Participant type(s)	Patient
Age group	Adult
Lower age limit	18 Years
Sex	Both
Target number of participants	50
Participant inclusion criteria	1. Individuals aged ≥18 years 2. Recurrent macula-OFF Rhegmatogenous Retinal Detachment (RRD) complicated with Proliferative vitreoretinopathy (PVR) grade C 3. Requiring surgery with silicone oil tamponade 4. Able and agree to provide written informed consent 5. Able and agree to attend all protocol mandated follow-up visits 6. If participants of childbearing potential, must have negative pregnancy test at screening visit and prior to surgery, and agree to at least one form of contraception throughout the duration of the trial
Participant exclusion criteria	1. Previous known adverse reaction to mitomycin C (MMC) 2. History of open globe injury 3. A diagnosis of ocular hypertension on two or more pressure-lowering medications 4. Uncontrolled or advanced glaucoma (defined as uncontrolled eye pressure, changes to medication, recent surgery in the last 3 months or being considered for surgical treatment) 5. Uncontrolled uveitis 6. Previous steroid-induced glaucoma 7. Proliferative diabetic retinopathy or vasculopathy 8. Participant who is pregnant or is planning to become pregnant for the duration of the trial 9. Participant who has given birth within the past 6 months or is breastfeeding 10. Suspected ocular/periocular infection (e.g.

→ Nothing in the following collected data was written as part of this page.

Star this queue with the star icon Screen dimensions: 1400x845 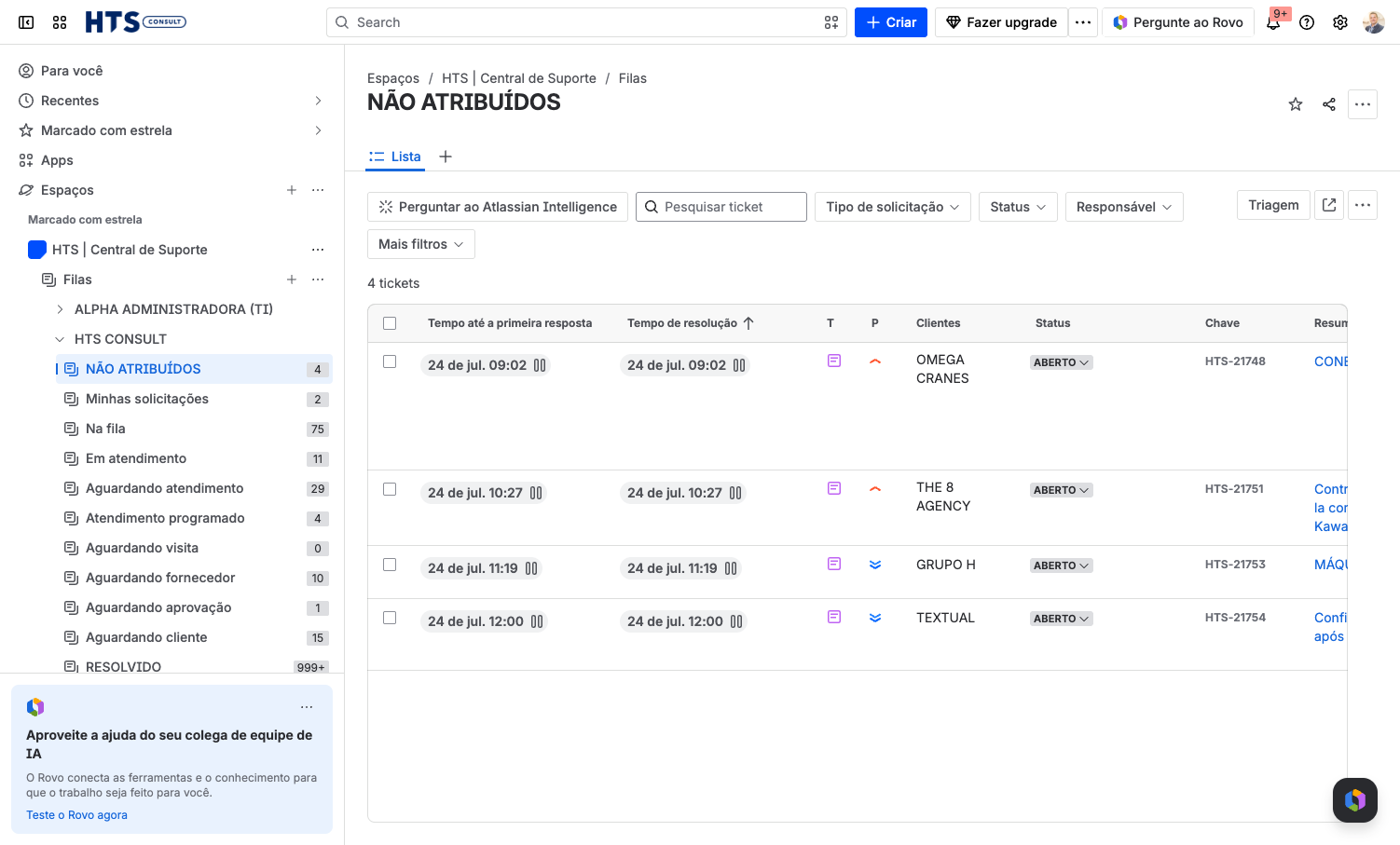1296,104
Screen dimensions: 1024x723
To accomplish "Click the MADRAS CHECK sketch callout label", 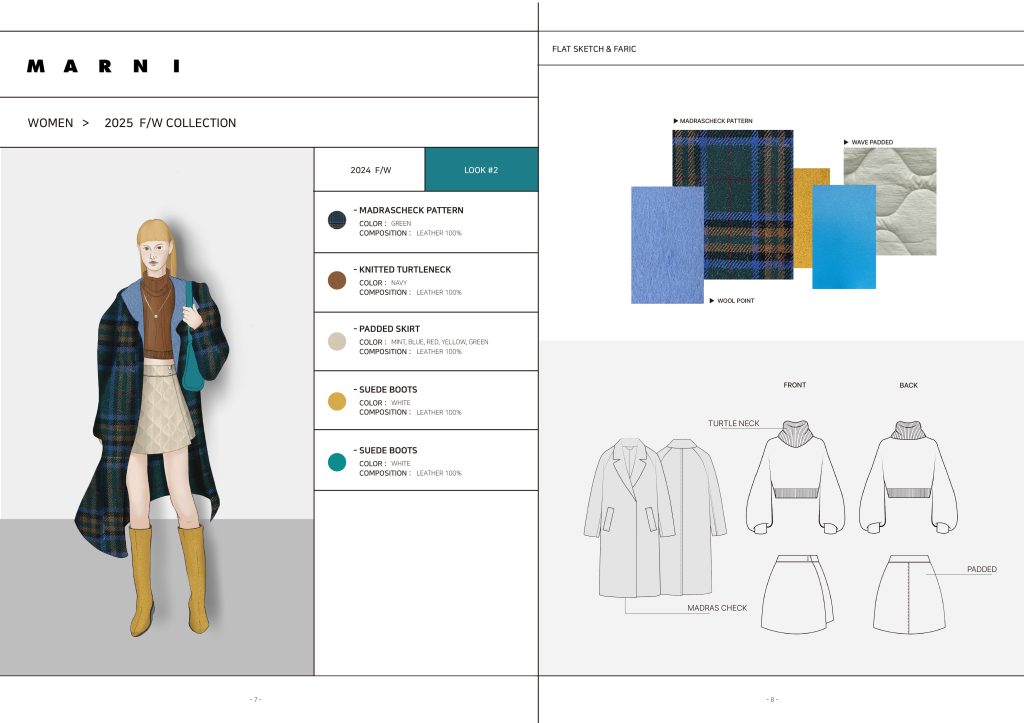I will pos(717,608).
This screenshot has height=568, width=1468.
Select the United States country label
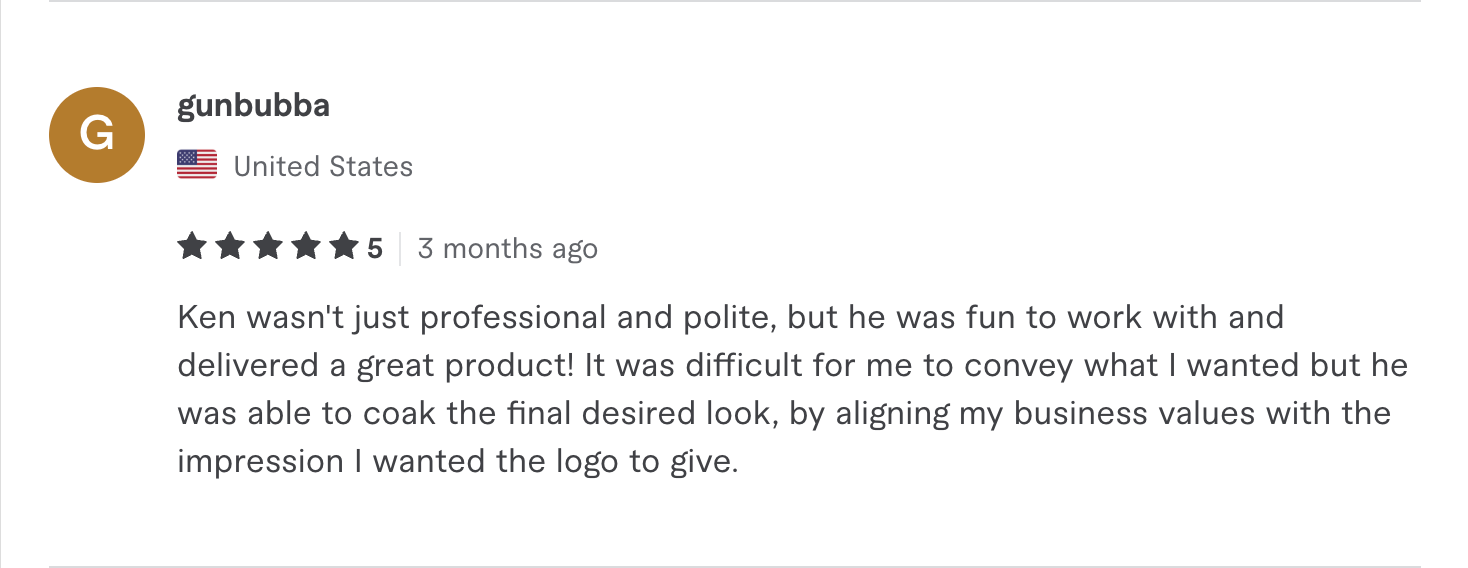323,166
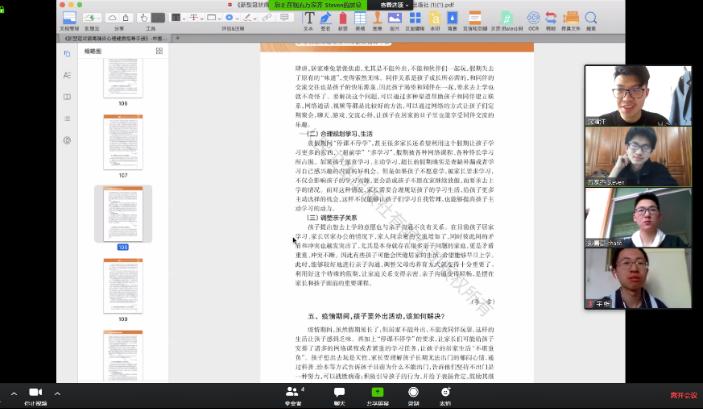
Task: Open the Zoom chat panel
Action: pos(339,393)
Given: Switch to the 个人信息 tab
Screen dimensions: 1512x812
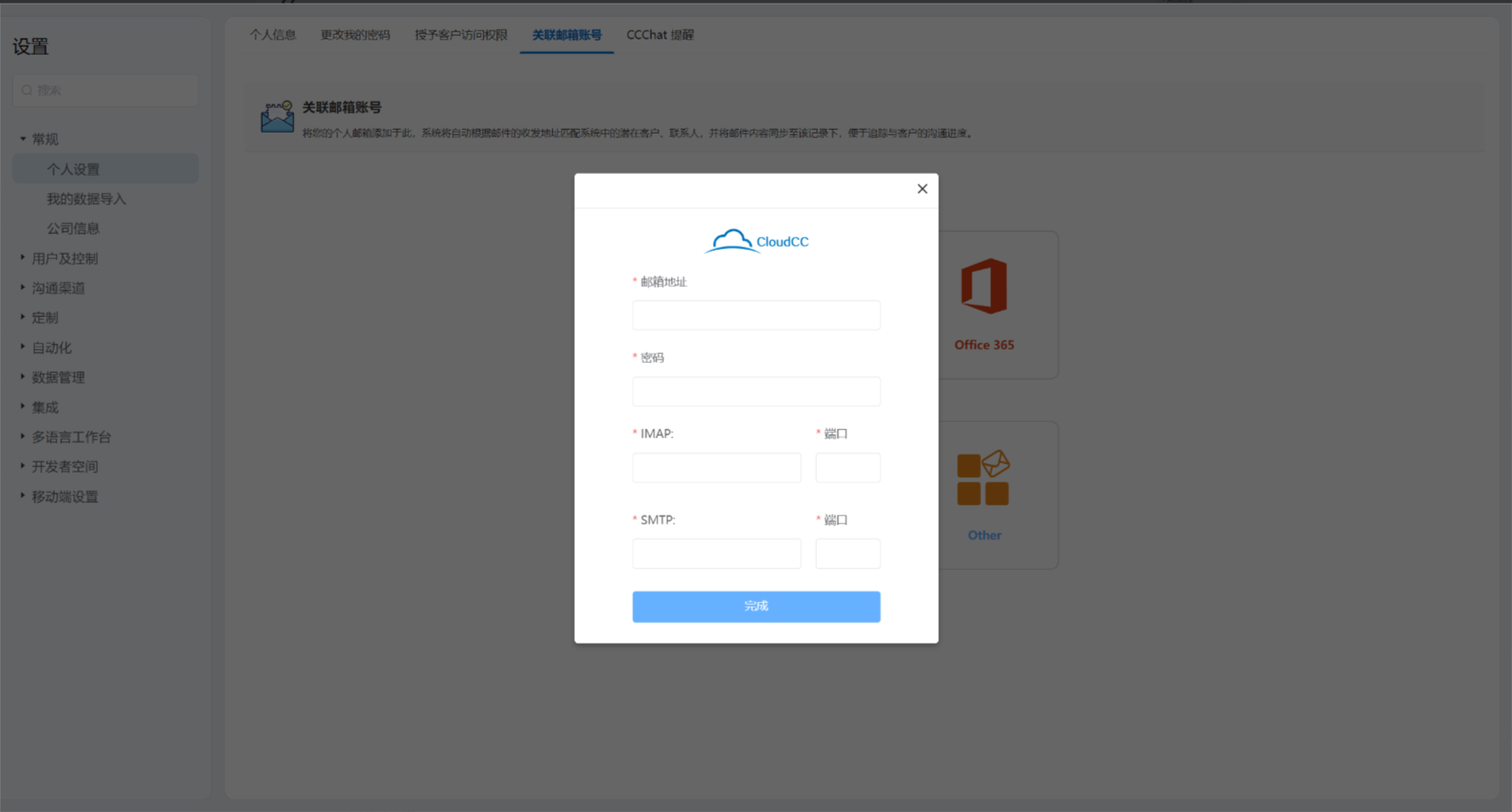Looking at the screenshot, I should pyautogui.click(x=273, y=35).
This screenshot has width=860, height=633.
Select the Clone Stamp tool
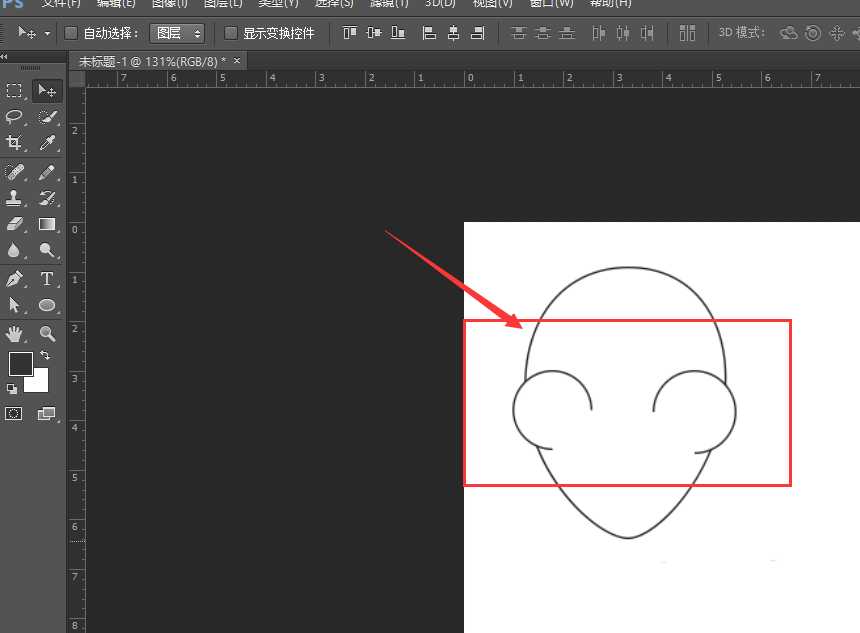point(14,197)
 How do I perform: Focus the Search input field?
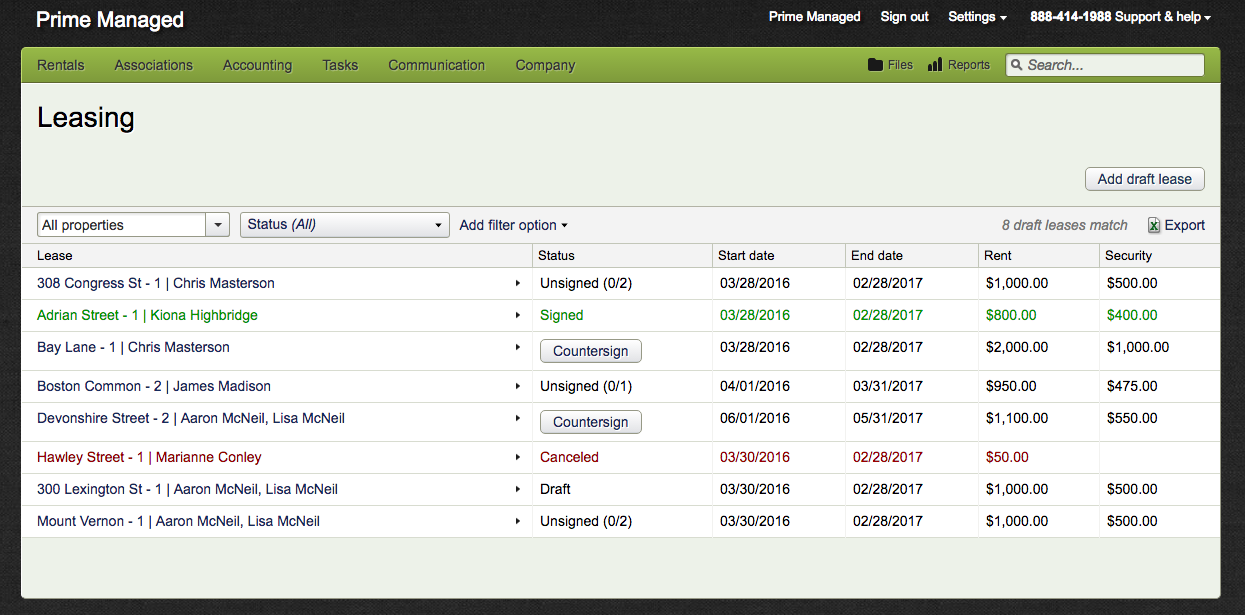[1112, 65]
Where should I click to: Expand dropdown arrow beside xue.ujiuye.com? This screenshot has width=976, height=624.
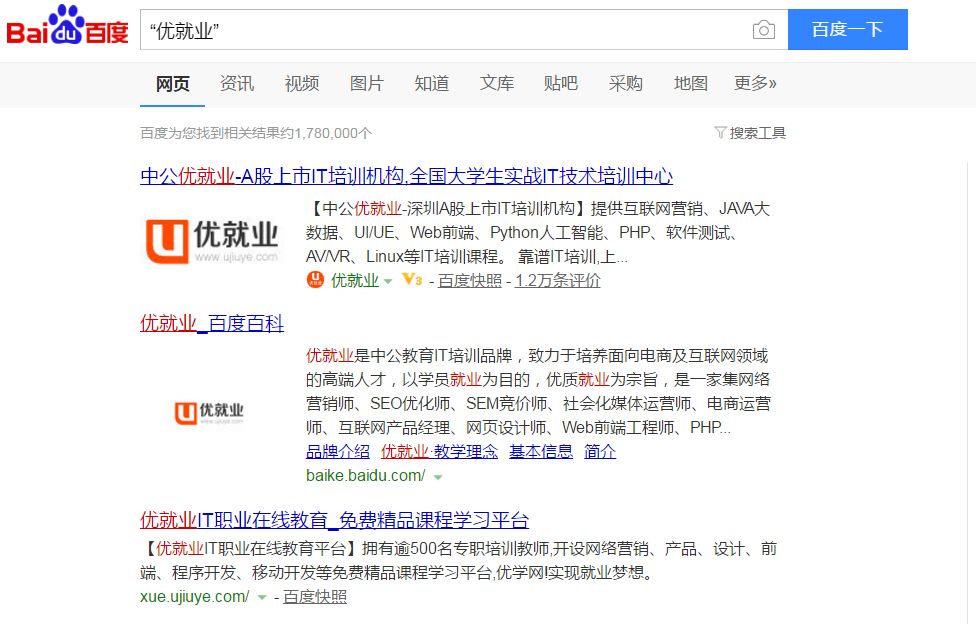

Herpes Simplex Virus, Varicella Zoster Virus, mycobacterial, fungal disease) 11. Aphakia 12. Participant in whom a lensectomy is planned at the time of surgery 13. Pre-existing anterior chamber intraocular lens 14. Participant enrolled in another interventional clinical trial within 90 days prior to screening 15. Participants receiving any other treatments such as anti-cancer or autoimmune disease
Recruitment start date	10/01/2025
Recruitment end date	10/06/2026

Locations

Countries of recruitment

United Kingdom

Study participating centre

-
United Kingdom

Sponsor information

University College London
University/education

Comprehensive Clinical Trial Unit
99 High Holborn
London
WC1V 6LJ
England
United Kingdom

Phone	+44 (0)2031089840
Email	f.ikeji@ucl.ac.uk
Website	http://www.ucl.ac.uk/
"ROR"	https://ror.org/02jx3x895

Funders

Funder type

Research council

Medical Research Council
Government organisation / National government

Alternative name(s): Medical Research Council (United Kingdom), UK Medical Research Council, MRC
Location: United Kingdom

Results and Publications

Intention to publish date	30/01/2029
Individual participant data (IPD) Intention to share	Yes
IPD sharing plan summary	Available on request
Publication and dissemination plan	1. Peer-reviewed scientific journals 2. Internal report 3. Conference presentation 4. Other publication 5. Submission to regulatory authorities
IPD sharing plan	The datasets generated during and/or analysed during the current study will be available upon request from cctu-enquiries@ucl.ac.uk. Participant-level data will be stored securely on UCL CCTU servers. This dataset will not be made public in its raw form to protect the participant's identities and to comply with data protection. A fully anonymised dataset will be made available to researchers on submission and review of a formal request, sent in writing to UCL CCTU and the MORPH-1 Chief investigator.

Editorial Notes

12/02/2025: ISRCTN received notification of combined HRA/MHRA approval for this trial on 12/02/2025.
12/11/2024: Study's existence confirmed by the HRA.